• _What this task involves_
Can you copy every one of the items below word for word, without changing or leaving out anything?

-- Start The data --

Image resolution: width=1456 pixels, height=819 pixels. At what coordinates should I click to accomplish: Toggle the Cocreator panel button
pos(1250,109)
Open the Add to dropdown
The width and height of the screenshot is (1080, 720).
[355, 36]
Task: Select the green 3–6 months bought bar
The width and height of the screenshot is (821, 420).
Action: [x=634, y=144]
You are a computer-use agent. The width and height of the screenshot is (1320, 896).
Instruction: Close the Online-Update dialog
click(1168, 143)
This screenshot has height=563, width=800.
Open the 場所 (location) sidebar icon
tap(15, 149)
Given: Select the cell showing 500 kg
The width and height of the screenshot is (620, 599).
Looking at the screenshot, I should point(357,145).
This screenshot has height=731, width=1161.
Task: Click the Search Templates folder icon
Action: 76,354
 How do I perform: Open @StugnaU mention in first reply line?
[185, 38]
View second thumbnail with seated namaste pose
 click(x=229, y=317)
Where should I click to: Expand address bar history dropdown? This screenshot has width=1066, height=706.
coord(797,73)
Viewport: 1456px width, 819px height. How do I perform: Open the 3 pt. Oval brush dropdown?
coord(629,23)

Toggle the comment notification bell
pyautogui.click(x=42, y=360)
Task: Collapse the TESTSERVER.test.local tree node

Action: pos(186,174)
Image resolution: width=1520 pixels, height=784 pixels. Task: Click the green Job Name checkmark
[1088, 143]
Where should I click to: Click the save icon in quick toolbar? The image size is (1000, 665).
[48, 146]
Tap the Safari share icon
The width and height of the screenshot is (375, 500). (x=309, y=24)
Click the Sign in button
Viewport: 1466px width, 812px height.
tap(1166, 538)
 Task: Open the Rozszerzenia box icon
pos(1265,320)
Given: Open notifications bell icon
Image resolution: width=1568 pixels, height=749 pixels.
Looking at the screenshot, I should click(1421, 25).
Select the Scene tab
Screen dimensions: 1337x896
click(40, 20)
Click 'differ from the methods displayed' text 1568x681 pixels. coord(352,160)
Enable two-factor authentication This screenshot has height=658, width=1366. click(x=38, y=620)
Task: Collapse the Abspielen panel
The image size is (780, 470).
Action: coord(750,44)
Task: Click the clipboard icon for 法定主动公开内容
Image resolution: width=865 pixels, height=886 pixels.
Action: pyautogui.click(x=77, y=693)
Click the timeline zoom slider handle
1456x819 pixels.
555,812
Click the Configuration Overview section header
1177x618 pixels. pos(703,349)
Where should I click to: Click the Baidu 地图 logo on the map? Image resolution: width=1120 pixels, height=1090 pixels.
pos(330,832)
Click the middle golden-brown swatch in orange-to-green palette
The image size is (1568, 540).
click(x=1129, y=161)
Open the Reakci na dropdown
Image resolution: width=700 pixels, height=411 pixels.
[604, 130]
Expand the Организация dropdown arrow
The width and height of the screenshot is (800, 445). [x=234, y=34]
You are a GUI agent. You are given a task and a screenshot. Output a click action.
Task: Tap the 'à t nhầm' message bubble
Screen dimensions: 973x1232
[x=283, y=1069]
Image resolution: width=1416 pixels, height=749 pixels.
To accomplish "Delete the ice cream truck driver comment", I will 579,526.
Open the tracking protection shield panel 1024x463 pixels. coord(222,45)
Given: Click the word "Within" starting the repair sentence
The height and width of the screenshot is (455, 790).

-- End The data --

• _Finished exercise_
Image resolution: width=1456 pixels, height=819 pixels. At what coordinates should I click to accomplish: Toggle the Cocreator panel button
pos(1250,109)
Open the Add to dropdown
The width and height of the screenshot is (1080, 720).
[355, 36]
Task: Select the green 3–6 months bought bar
The width and height of the screenshot is (821, 420).
Action: [x=634, y=144]
You are a computer-use agent. The width and height of the screenshot is (1320, 896).
Instruction: Close the Online-Update dialog
click(1168, 143)
This screenshot has height=563, width=800.
Open the 場所 (location) sidebar icon
tap(15, 149)
Given: Select the cell showing 500 kg
The width and height of the screenshot is (620, 599).
Looking at the screenshot, I should point(357,145).
This screenshot has height=731, width=1161.
Task: Click the Search Templates folder icon
Action: 76,354
 How do I perform: Open @StugnaU mention in first reply line?
[185, 38]
View second thumbnail with seated namaste pose
 click(x=229, y=317)
Where should I click to: Expand address bar history dropdown? This screenshot has width=1066, height=706.
coord(797,73)
Viewport: 1456px width, 819px height. How do I perform: Open the 3 pt. Oval brush dropdown?
coord(629,23)

Toggle the comment notification bell
pyautogui.click(x=42, y=360)
Task: Collapse the TESTSERVER.test.local tree node

Action: pos(186,174)
Image resolution: width=1520 pixels, height=784 pixels. Task: Click the green Job Name checkmark
[1088, 143]
Where should I click to: Click the save icon in quick toolbar? The image size is (1000, 665).
[48, 146]
Tap the Safari share icon
The width and height of the screenshot is (375, 500). (x=309, y=24)
Click the Sign in button
Viewport: 1466px width, 812px height.
tap(1166, 538)
 Task: Open the Rozszerzenia box icon
pos(1265,320)
Given: Open notifications bell icon
Image resolution: width=1568 pixels, height=749 pixels.
Looking at the screenshot, I should click(1421, 25).
Select the Scene tab
Screen dimensions: 1337x896
click(40, 20)
Click 'differ from the methods displayed' text 1568x681 pixels. coord(352,160)
Enable two-factor authentication This screenshot has height=658, width=1366. click(x=38, y=620)
Task: Collapse the Abspielen panel
The image size is (780, 470).
Action: coord(750,44)
Task: Click the clipboard icon for 法定主动公开内容
Image resolution: width=865 pixels, height=886 pixels.
Action: pyautogui.click(x=77, y=693)
Click the timeline zoom slider handle
1456x819 pixels.
555,812
Click the Configuration Overview section header
1177x618 pixels. pos(703,349)
Where should I click to: Click the Baidu 地图 logo on the map? Image resolution: width=1120 pixels, height=1090 pixels.
pos(330,832)
Click the middle golden-brown swatch in orange-to-green palette
The image size is (1568, 540).
click(x=1129, y=161)
Open the Reakci na dropdown
Image resolution: width=700 pixels, height=411 pixels.
[604, 130]
Expand the Организация dropdown arrow
The width and height of the screenshot is (800, 445). [x=234, y=34]
You are a GUI agent. You are given a task and a screenshot. Output a click action.
Task: Tap the 'à t nhầm' message bubble
Screen dimensions: 973x1232
[x=283, y=1069]
Image resolution: width=1416 pixels, height=749 pixels.
To accomplish "Delete the ice cream truck driver comment", I will 579,526.
Open the tracking protection shield panel 1024x463 pixels. coord(222,45)
Given: Click the word "Within" starting the repair sentence
The height and width of the screenshot is (455, 790).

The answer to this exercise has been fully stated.